I was Bullied

Today is World Day of Bullying Prevention.  I didn’t know that when I wrote this post for today. Weird.


I have a confession to make.  I was bullied as a kid. I never told anyone as an adult because I was afraid if they knew they would see me as weak, they would think they could bully me too.  I have a tough job where having a thick skin comes in handy. What if my clients knew I was bullied? I shudder to think what that might be like.

The reason this is important is that it has an effect on how I’ve built my suit of armor since my days of being bullied.  I’m like a female Iron Man, summoning my armor at will.

The Armor.  I do not care what people think.  Of course, I do care what people think, which is why I built the armor in the first place.  But I won’t let ‘what people think’ stop me from doing something. This has worked out well for the most part, giving me the courage to do things that others won’t.  What I missed what that the armor also blocks you from the good stuff.
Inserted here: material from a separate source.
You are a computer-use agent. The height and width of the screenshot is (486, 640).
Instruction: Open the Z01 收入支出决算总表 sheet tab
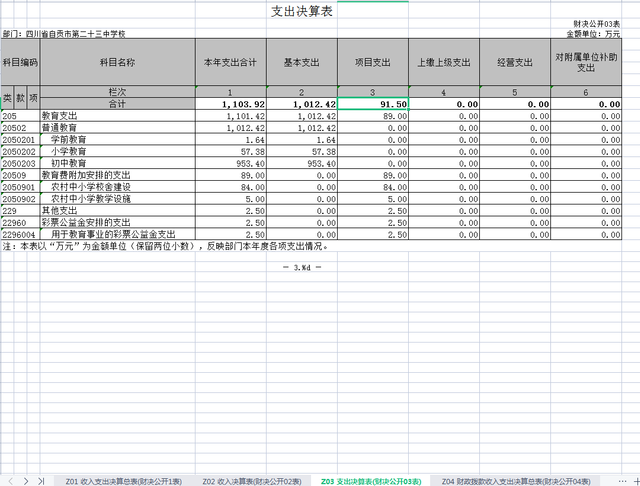(124, 480)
They tell you to develop a thick skin so things don’t get to you. What they don’t tell you is that your thick skin will keep everything from getting out, too. Love, intimacy, vulnerability.
— Viola Davis

The Better-Than Box.  I’ve taken great pains to make you think that I’m cool and always have been.  I occasionally call myself a “nerd” just so I’m covered in case you notice. Have I made you feel like I’m better than you?  Mission accomplished. If I’m better than you, nothing you can say will hurt me.
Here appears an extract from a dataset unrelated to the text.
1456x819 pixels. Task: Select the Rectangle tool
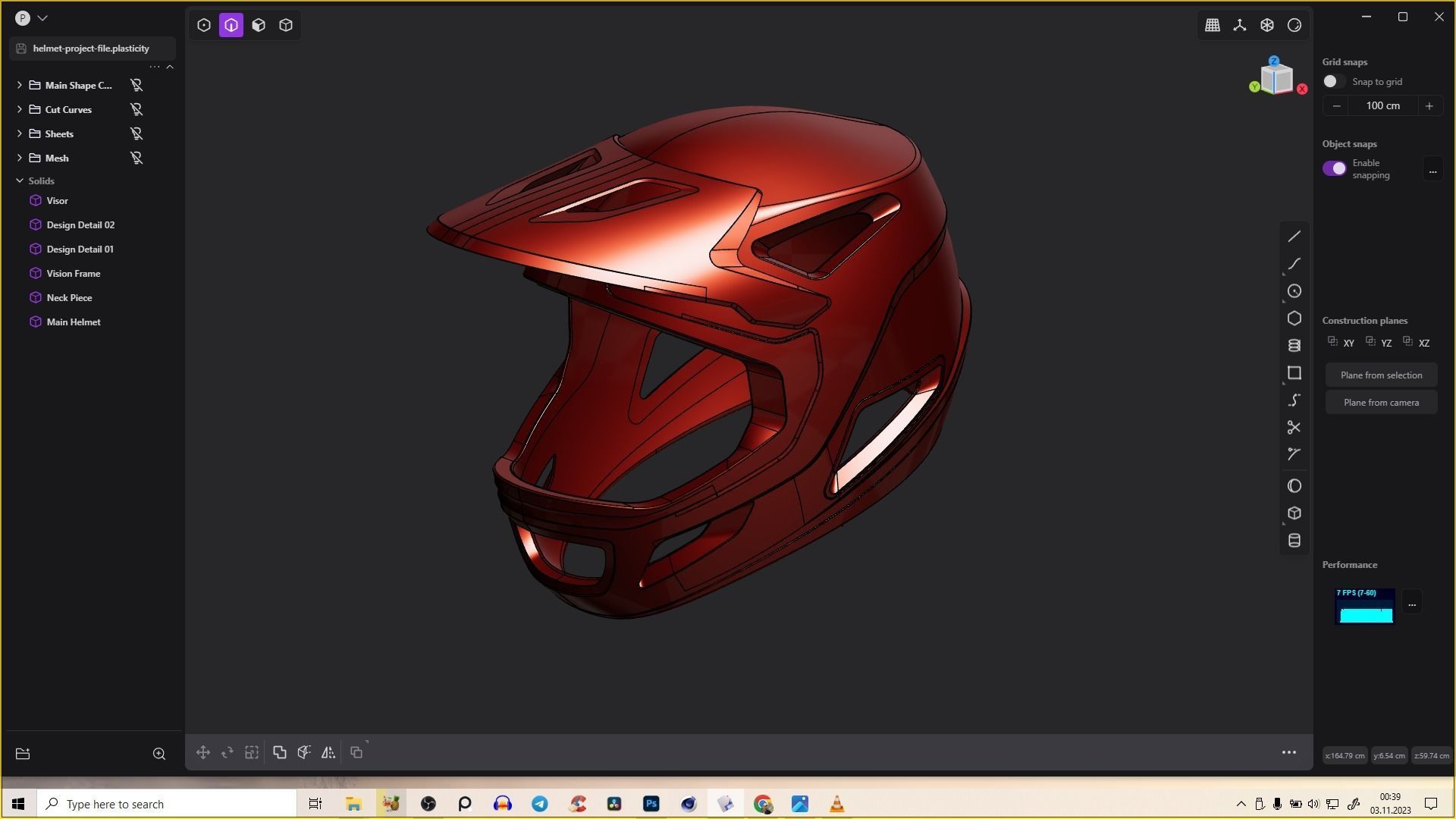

I was hugely motivated to prove that I’m worthy, to prevail over the bullies. And years later, I am in fact more successful than the bullies. But really, who cares? I feel sad when I see what has become of these people. The payoff just isn’t there for me.

Bully someone else.  I’ve asked myself if I’ve bullied others as a result.  Maybe I have. At the very least, I have judged people harshly as a result. I’ve heard that this is a common phenomenon. Why? I don’t want people to feel how I felt. It’s more of a protective measure. I am not seeing you as a victim, I’m seeing you as a potential bully.   

The Fear.  The fear that I carry with me, is that no matter how good, smart or successful I am, someone can always say “you’re ugly/nerdy/fat” and nothing else will matter.  You may know of politicians who prey on these fears. It’s powerful.

Bullies at work.  Bullies at work don’t come in the same package as bullies in the schoolyard. They’ve evolved, but they’re still there. Using shame as an influence tool is bullying.  Yelling and interrupting to get people to back down is bullying. I vow to call it out and shut it down.  I vow to call on my Iron Man armor and use it to end bullying at all ages.